It is known that within the first 24-48 hours of the injury, whatever you do will dictate the rest of your recovery. Too many people suffer from a life of chronic pain and progressive immobility due to improperly treating a sprained joint. Spraining a joint in our body (whether it’s an ankle, knee, wrist, etc.) happens to be one of the most common forms of injury, and yet all joints require the exact same form of treatment. However, the problem is that for years now the standard method to heal a sprained joint has come to be known as the R.I.C.E. method:

1.       Rest

2.       Ice

3.       Compression

4.       Elevation

The problem with this method is that although it may typically prevent further damage and allow for gradual healing, sports practitioners are finding that sprains tend to heal faster and stronger with this alternative method:

1.       Exercise as soon as possible

2.       Alternate between Hot and Cold

3.       Do not compress

4.       Elevation

Side-note: Obviously anything worst than a sprain should prompt you to see a doctor immediately.

This first thing you want to do differently is avoid wrapping or compressing the joint. This will prevent the drainage of excess fluid in the injured area, which may prolong inflammation and discomfort.

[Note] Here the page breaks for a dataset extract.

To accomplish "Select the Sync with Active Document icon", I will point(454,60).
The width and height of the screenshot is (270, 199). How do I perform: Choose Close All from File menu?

Next you will want to still elevate your injured ankle above your heart level so that it may rest and allow for proper drainage of fluid.

While your ankle is elevated, spell out the alphabet with your foot as often as you are able to. If the pain is too serve, just wait until you are able to move your ankle through its normal range of motions. The key is to do this as soon and as much as possible to promote fluid drainage and prevent any build-up of scar tissue. Optionally, you may attempt to flex your toes until you are able to move around your ankle.

The next thing is to use contrast therapy with hot and cold water, along with the above mentioned exercise. You may either fill one bucket with hot water and one with cold water to alternate between, or even use a pack of ice and place your joint near a heater in case you don’t have buckets large enough to house your ankle in. The goal is to supply a temperature that is as hot and as cold as you can tolerate. You will want to alternate between hot and cold every 2 minutes, for 3-4 cycles… repeating this every few hours up to 3-4 times per day. (speaking from personal experience I've  sprained my ankle twice so far really badly, and this helps so much, the pain entirely disappears after awhile of doing this alone, highly recommend!) While in the hot water attempt to spell the alphabet with your foot, and while in the cold water rest your foot completely. If your ankle is still swollen, then end this cycle with 2 minutes in cold water… otherwise end the cycle with two minutes in the hot water. The point of this is to increase the size of your blood vessels with exercising in the hot water, and contract them while at rest in the cold water. This creates a pumping effect, which can help drain the fluid and reduce pain much faster.

As soon as you are able to, try to put some weight on your injured leg. At first, you will want to do this while remaining seated. It may take a while before you are able to walk normal again, so don’t rush it unless you’re willing to let it heal improperly. If you are attempting to walk using primarily your good leg, then you should stop until you are able to put more weight on your injured leg or use either crutches or a cane in the meantime to prevent any further injury. Putting too much weight on your good leg may cause an injury to the ankle, knee, and/or hip of that leg.

Walking on your injured leg as soon as possible can activate the nerve fibers in your ankle that control your joint-position sense and balance, which is a good thing. Repeatedly activating these nerve fibers can help restore strength to the surrounding ligaments and muscles, restore function to the soft tissues, as well as promote better blood flow. The main thing to remember is not to create significant discomfort as you recover; this is a sign that you are aggravating the injured tissues, which can prolong your recovery time.

Extra Tips:

Your diet also matters during the initial phase. It’s recommended to not eat or drink anything cold, since it will slow down your entire body’s blood circulation and thus the healing process.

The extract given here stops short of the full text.